Tsarkova: The advantage is that PLA is a bio-based, biodegradable, and biocompatible polymer, which is why it is widely used in medical applications such as surgical sutures or implants. The biggest problem pertains to its mechanical properties: The material tends to be brittle and is subject to hydrolytic degradation at high temperatures beyond 60 degrees Celsius. Implants are a great way to illustrate the lifespan and the subsequent effects. Implants are designed to fulfill certain functions, meaning they are meant to mechanically support bone or tissue growth temporarily. In this case, we can take advantage of the degradable properties of PLA. That being said, things become problematic if the material becomes brittle and loses its stability before the allotted time is over. That would mean the implant breaks before the bones have coalesced. When you use PLA, the challenge is to shape the mechanical properties in a way that maintains them throughout the product lifecycle. Ideally, the product is then biodegraded afterwards.
Our work has studied PLA nonwovens and PLA monofilaments, which are used as a surgical suture material, for example. We discovered that the disadvantage of polylactide brittleness can be overcome with specific manufacturing processes, thus ensuring that the PLA fibers are strong and ductile, yet still feature biodegradability as an attractive property. The key finding of the research is that the manufacturing process could be used to program the material to remain stable and solid for a predetermined period to fulfill its purpose and to slowly break down into CO2 without leaving traces of microplastics when it is no longer needed. Our next step is to transfer this principle to nonwoven fabrics that can subsequently be used in wounds pads, for example.
What is the filtration performance of PLA and what are its filtration applications?

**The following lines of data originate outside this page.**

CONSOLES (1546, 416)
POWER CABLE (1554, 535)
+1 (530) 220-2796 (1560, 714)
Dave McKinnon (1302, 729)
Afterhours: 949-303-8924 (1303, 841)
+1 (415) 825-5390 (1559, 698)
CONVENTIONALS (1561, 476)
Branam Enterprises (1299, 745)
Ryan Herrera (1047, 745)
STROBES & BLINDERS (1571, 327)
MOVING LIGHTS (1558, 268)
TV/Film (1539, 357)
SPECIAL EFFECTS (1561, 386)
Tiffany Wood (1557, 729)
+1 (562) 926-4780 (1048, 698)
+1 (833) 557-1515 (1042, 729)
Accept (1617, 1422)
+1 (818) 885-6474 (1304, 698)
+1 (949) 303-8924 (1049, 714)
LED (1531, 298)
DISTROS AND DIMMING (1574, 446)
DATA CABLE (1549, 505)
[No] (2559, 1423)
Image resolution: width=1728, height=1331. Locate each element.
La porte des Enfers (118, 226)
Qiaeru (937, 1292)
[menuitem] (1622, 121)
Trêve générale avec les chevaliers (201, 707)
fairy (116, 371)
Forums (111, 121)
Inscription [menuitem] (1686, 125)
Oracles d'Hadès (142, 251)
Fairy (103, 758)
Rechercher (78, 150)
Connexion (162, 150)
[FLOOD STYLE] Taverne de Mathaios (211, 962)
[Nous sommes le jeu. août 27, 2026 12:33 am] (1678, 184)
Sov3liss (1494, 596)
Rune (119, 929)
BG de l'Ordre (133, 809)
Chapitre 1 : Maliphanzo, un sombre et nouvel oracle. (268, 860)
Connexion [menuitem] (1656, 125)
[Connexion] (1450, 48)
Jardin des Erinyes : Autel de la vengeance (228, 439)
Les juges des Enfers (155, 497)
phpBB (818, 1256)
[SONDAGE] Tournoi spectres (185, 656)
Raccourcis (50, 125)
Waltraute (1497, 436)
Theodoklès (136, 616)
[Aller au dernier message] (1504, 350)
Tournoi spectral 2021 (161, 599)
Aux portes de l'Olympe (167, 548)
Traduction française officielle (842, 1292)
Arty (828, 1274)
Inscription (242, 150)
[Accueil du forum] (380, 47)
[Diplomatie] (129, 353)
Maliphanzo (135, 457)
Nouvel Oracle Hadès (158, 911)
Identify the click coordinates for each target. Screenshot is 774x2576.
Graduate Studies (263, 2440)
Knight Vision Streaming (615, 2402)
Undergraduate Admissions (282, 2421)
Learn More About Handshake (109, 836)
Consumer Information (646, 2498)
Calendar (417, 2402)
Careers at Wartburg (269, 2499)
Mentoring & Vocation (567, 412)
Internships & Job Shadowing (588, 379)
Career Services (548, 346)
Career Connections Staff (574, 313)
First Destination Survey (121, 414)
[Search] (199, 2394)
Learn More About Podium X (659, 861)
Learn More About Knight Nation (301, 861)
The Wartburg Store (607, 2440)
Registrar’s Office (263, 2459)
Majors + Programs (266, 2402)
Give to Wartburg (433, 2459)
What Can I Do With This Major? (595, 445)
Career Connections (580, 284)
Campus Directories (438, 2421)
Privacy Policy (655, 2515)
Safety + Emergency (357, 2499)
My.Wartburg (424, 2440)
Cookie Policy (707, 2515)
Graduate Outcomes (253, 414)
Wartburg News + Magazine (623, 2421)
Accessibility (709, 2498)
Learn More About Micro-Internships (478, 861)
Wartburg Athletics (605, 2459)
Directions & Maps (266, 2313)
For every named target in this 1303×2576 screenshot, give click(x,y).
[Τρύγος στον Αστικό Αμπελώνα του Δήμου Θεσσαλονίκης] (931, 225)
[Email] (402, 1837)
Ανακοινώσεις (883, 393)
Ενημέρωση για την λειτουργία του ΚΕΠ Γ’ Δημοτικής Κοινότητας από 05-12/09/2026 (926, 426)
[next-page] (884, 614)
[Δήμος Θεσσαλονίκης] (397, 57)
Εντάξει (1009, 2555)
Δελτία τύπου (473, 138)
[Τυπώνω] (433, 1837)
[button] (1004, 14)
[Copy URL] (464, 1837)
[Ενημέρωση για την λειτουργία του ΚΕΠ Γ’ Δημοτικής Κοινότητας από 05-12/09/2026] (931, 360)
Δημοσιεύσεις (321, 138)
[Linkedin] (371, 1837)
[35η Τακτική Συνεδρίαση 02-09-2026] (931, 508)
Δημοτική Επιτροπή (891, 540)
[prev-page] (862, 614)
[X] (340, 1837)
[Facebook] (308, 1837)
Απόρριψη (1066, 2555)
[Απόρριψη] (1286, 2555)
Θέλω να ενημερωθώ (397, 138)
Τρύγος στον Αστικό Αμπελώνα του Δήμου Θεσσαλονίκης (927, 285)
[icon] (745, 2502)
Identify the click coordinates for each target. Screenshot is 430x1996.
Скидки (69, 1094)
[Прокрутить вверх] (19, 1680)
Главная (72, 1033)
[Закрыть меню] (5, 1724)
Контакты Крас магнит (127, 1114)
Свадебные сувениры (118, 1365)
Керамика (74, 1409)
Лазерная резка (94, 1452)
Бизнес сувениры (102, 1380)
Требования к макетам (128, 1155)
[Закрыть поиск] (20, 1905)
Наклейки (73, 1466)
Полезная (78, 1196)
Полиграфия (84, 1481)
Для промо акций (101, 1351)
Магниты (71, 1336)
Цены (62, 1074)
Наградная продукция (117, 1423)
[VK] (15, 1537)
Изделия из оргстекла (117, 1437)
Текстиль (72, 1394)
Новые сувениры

Tsarkova: The major drawback of PLA fabric is that it cannot be used for temperatures beyond 60 degrees Celsius as this is close to its glass transition temperature (the polymer softens at that point). That’s uneconomic from a business perspective because filter manufacturers usually have their products certified up to 70 ° C as this meets the common standard. However, many uses of filtration don’t exceed temperatures of 40-50 ° Celsius. That is why PLA filters would not see a widespread use in the automotive industry. Yet the filters could be used for medical and biotechnical filtration, water treatment systems or to produce nonwovens and melt blown face mask filter material.
Taubner: The filtration performance of PLA keeps up with its counterparts. It can be used as a filter material to catch aerosols in the air, for example in FFP2 masks (equivalent to other international standards known as N95, KN95 and P2 masks).
Is a PLA filter as durable as a conventional fossil-based filter?
Tsarkova: There is no risk when the filter is stored under normal temperature and humidity conditions. Even after three years of storage, we detected no changes in mechanical properties. Having said that, the higher the temperature and humidity, the faster PLA breaks down. The filters disintegrate within a few weeks at temperatures beyond 60 ° C and a relative humidity of over 80 percent.
Taubner: Those are actually the conditions in industrial composting. The goal of the latter is for the filters to decompose, making them areas where PLA is no longer applicable.
Apart from air filter systems, can the filters also be used in medical applications?
Tsarkova: I think the membrane filters are suitable for all applications that don’t exceed critical temperatures. Water is also not a problem since the product is hydrophobic. Unless the filter is being used for several years – and that is definitely not the case with air filters or medical-grade masks – it can be used for these purposes.